• _SELECTED PASSAGE_
══════════════════════════════
= Millicent A. Comrie =

Jamaican doctor

Millicent A. Comrie, born on August 6, 1948, and raised in Kingston, Jamaica, is a medical doctor specializing in obstetrics and gynecology. Over the time of her career, she has worked in Red Hook (Brooklyn, New York) and Jamaica. She is fluent in English and Spanish, and has working knowledge of German.

== Education ==
Comrie migrated to the US to attend Morgan University of Baltimore, Maryland, and Howard University in Washington, D.C. She attended State University of New York Downstate Health Science Center in Brooklyn, New York, where she earned her medical degree in 1976. Comrie later attended Columbia University Mailman School of Public Health where she received a Masters in Public Health with a focus on Maternal and Child Health.

== Career ==
Comrie currently works at Maimonides Medical Center in Brooklyn, New York, where she specializes in obstetrics and gynecology, focusing specifically on fibroids and abdominal myomectomies. She developed techniques that allowed women to keep their uterus and not require a hysterectomy. Comrie is the Medical Director and founder of Maimonides Brooklyn Heights Center for Women's Health. She established the Fibroid Center at Maimonides which is the only facility in Brooklyn that integrates gynecological, surgical, and radiological treatment. Comrie is also a member of the Organization for International Development and the Caribbean-American Outreach Association and the director of Myrtle Ferguson Girls Rescue Center in Kingston, Jamaica. She appeared as a guest speaker on BRIC TV in 2013 to discuss Bi-racial/Multi-racial Health. In the interview she discussed the importance of providing medical practitioners with personal ethnic information or background to provide information on any tests that should be conducted. Comrie serves on the Red Hook Initiative (RHI) Board of Directors for 17 years (the entirety of its existence) and is the longest serving board member.

== Awards and honors ==
"The Dr. Millicent Comrie Fund" was created in her honor which ensures reproductive health education and care in Red Hook, Brooklyn. From 2002 to 2014 she received the Top Doctors awards for the New York Metro Area. Comrie is recognized as one of the Top 10 Caribbean-Born Female Doctors in the U.S by News America. She won the Master Teacher Award in Obstetrics and Gynecology by the SUNY Downstate Alumni Association. In 2013, Comrie was awarded the Marcus Garvey Award for Community Service. In 2016, Comrie was conferred with the Order of Distinction (Officer's Class) from the Government of Jamaica. That same year, she received the Leader in Medicine Award by the Society of Foreign Consuls, an international organization representing the world's largest consular corps in New York. In 2021, Comrie was named by Carnegie Corporation of New York as an honoree of the Great Immigrants Award.

== Personal life ==
Comrie's brother, Fenton Ferguson, was Minister of Health for Jamaica. Dr. Comrie is married to Mr. Frederick Comrie and she has two daughters. Upon the death of one of her daughters in 2015, Comrie continued working at Maimonides Women's Center. Her surviving daughter, Sacha Comrie Jackson-Chin, is a practicing attorney in her own law firm, in Freeport, Long Island.
══════════════════════════════
• _DATASET CONTENT_
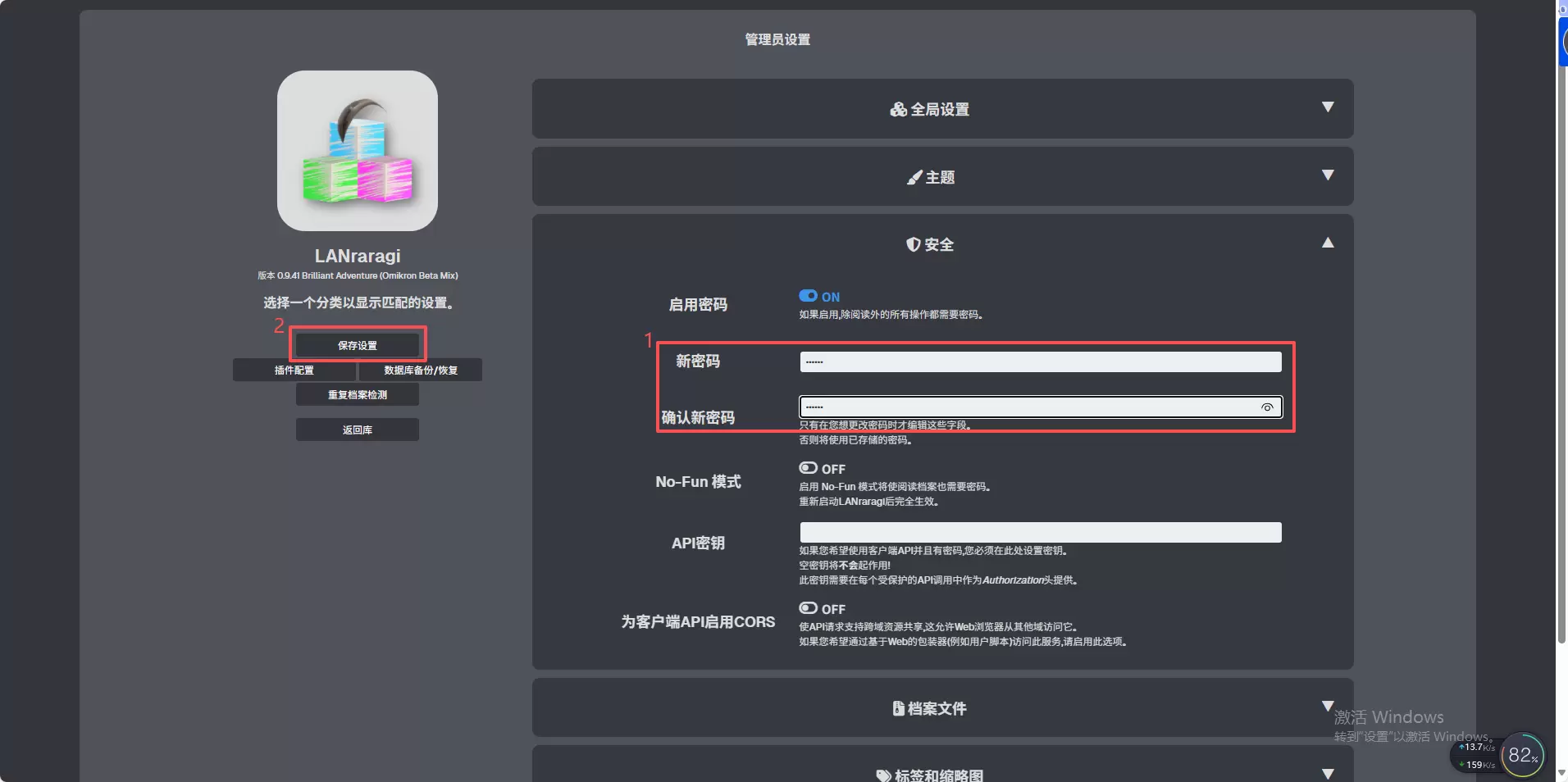Open 数据库备份/恢复 page

click(x=421, y=371)
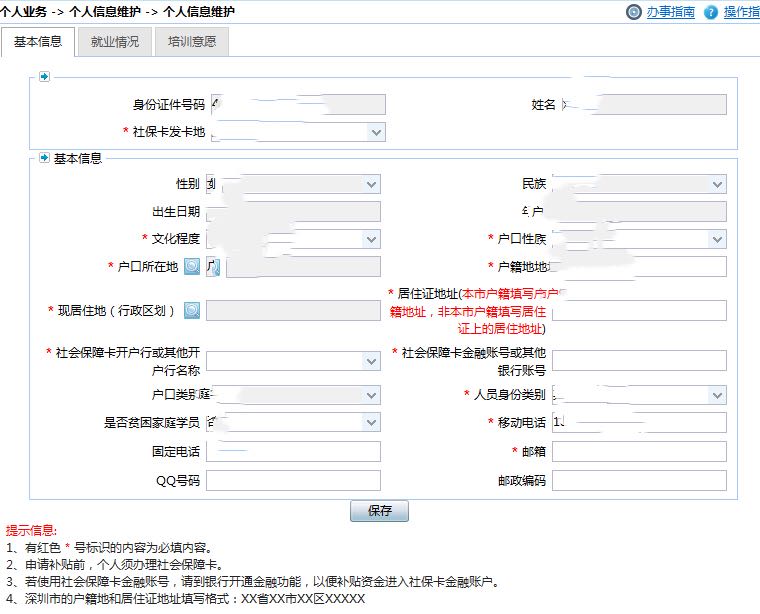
══════════════════════════════
• _REQUIREMENT_
Rewrite the Millicent A. Comrie text starting at "Millicent A. Comrie, born" and ending at "and Child Health.", swapping "Spanish" for "French".

• _SOLUTION FOR THIS EXERCISE_
Millicent A. Comrie, born on August 6, 1948, and raised in Kingston, Jamaica, is a medical doctor specializing in obstetrics and gynecology. Over the time of her career, she has worked in Red Hook (Brooklyn, New York) and Jamaica. She is fluent in English and French, and has working knowledge of German.

== Education ==
Comrie migrated to the US to attend Morgan University of Baltimore, Maryland, and Howard University in Washington, D.C. She attended State University of New York Downstate Health Science Center in Brooklyn, New York, where she earned her medical degree in 1976. Comrie later attended Columbia University Mailman School of Public Health where she received a Masters in Public Health with a focus on Maternal and Child Health.